One thing that I hate about this heuristics is that it discourages learning. Like, suppose that you start like the naive kind of person who assumes that everyone always tries their best to help others. Then you get burned, because you happen to meet a predator who specializes on this kind of victims. Afterwards you try to share your lesson with other people in a similar situation… but they incorrectly apply this heuristics to you and conclude that you are the bad guy. (Incorrectly: you say “some people are evil”, not “all people are evil”. But to them it sounds similar.)
Then there is the usual thing about bad actors being anti-inductive. As soon as it becomes known that good people assume the best and bad people assume the worst, smart scammers will adapt their stories, and will weaponize this heuristics against anyone who suspects them or just advises caution in general. (Just like they have already adapted to heuristics such as “sincere people will look in your eyes, the insincere will avoid looking at you because they feel ashamed” by taking care to look straight in your eyes when they are trying to scam you.)
...and despite all objections that I just made, it is a useful heuristics (as long as you remember the exceptions).
I think rule-following may be fairly natural for minds to learn, much more so than other safety properties, and I think it might be worth more research into this direction.

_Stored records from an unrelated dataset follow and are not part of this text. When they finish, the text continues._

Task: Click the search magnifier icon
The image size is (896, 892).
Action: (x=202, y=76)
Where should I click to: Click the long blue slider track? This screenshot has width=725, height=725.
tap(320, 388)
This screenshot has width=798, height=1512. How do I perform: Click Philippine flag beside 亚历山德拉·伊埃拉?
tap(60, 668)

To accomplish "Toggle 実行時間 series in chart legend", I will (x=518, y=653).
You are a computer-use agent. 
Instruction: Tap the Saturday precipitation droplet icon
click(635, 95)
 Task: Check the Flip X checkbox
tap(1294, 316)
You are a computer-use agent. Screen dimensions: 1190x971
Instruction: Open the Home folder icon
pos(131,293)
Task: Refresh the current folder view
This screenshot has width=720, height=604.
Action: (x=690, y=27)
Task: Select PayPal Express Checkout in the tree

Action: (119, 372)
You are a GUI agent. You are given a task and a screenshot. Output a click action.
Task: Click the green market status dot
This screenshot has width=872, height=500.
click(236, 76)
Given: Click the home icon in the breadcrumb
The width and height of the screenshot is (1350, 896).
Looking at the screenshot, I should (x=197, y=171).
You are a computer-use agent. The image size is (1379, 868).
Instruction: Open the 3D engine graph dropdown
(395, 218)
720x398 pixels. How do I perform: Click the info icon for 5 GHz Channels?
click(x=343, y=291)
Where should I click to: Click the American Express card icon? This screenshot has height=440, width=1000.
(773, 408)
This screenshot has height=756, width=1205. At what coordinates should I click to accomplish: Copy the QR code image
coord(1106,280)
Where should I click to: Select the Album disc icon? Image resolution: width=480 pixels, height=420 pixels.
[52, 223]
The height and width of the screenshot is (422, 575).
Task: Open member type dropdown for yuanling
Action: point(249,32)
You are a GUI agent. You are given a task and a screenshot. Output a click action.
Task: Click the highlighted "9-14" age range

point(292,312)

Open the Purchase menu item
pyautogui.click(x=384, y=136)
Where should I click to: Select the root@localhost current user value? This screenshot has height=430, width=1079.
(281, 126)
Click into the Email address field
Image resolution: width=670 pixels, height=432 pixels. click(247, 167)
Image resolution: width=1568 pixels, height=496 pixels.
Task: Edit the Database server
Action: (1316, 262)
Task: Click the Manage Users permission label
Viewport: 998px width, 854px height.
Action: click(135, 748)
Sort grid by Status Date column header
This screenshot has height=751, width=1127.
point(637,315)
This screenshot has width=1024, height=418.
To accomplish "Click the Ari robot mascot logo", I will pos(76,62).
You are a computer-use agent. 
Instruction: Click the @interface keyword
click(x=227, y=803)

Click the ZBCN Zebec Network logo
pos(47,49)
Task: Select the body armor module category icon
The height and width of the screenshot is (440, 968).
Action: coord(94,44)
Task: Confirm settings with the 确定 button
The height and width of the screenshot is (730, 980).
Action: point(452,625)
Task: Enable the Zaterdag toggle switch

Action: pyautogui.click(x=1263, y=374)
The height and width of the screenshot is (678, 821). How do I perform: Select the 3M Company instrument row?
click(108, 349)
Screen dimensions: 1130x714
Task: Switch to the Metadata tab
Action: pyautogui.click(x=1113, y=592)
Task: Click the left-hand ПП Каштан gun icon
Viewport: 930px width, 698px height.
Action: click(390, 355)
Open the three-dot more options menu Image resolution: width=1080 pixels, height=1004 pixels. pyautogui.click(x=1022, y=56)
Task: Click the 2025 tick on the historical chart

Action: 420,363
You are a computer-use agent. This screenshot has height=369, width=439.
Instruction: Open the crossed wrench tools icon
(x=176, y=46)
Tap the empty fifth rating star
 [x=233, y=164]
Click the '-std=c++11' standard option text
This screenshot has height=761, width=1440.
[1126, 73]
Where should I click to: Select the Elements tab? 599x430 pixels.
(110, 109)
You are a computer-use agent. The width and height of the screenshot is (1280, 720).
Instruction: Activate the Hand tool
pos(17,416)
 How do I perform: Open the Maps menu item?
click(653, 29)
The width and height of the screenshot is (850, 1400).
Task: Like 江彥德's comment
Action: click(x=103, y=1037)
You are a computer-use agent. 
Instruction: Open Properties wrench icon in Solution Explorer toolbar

Some pieces of weak evidence:
1. Most humans seem to learn and follow broad rules, even when they are capable of more detailed reasoning
2. Current LLMs seem to follow rules fairly well (and training often incentivizes them to learn broad heuristics rather than detailed, reflective reasoning)
While I do expect rule-following to become harder to instill as AIs become smarter, I think that if we are sufficiently careful, it may well scale to human-level AGIs. I think trying to align reflective, utilitarian-style AIs is probably really hard, as these agents are much more prone to small unavoidable alignment failures (like slight misspecification or misgeneralization) causing large shifts in behavior. Conversely, if we try our best to instill specific simpler rules, and then train these rules to take precedence over consequentialist reasoning whenever possible, this seems a lot safer.
I also think there is a bunch of tractable, empirical research that we can do right now about how to best do this.